Nothing but the lines from the one containing "Task: Open the Sort menu" through the last line of the data below should be returned, each copied exactly.

> **LISTED ENTRIES**:
-*-*-

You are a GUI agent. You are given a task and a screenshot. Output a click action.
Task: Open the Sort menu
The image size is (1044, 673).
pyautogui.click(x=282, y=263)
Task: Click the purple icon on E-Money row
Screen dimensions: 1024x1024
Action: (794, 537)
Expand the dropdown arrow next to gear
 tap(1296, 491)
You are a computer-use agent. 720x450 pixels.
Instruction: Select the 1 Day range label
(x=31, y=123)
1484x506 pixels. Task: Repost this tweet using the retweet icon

-*-*-

> **TASK RESULT**:
Task: Open the Sort menu
The image size is (1044, 673).
pyautogui.click(x=282, y=263)
Task: Click the purple icon on E-Money row
Screen dimensions: 1024x1024
Action: (794, 537)
Expand the dropdown arrow next to gear
 tap(1296, 491)
You are a computer-use agent. 720x450 pixels.
Instruction: Select the 1 Day range label
(x=31, y=123)
1484x506 pixels. Task: Repost this tweet using the retweet icon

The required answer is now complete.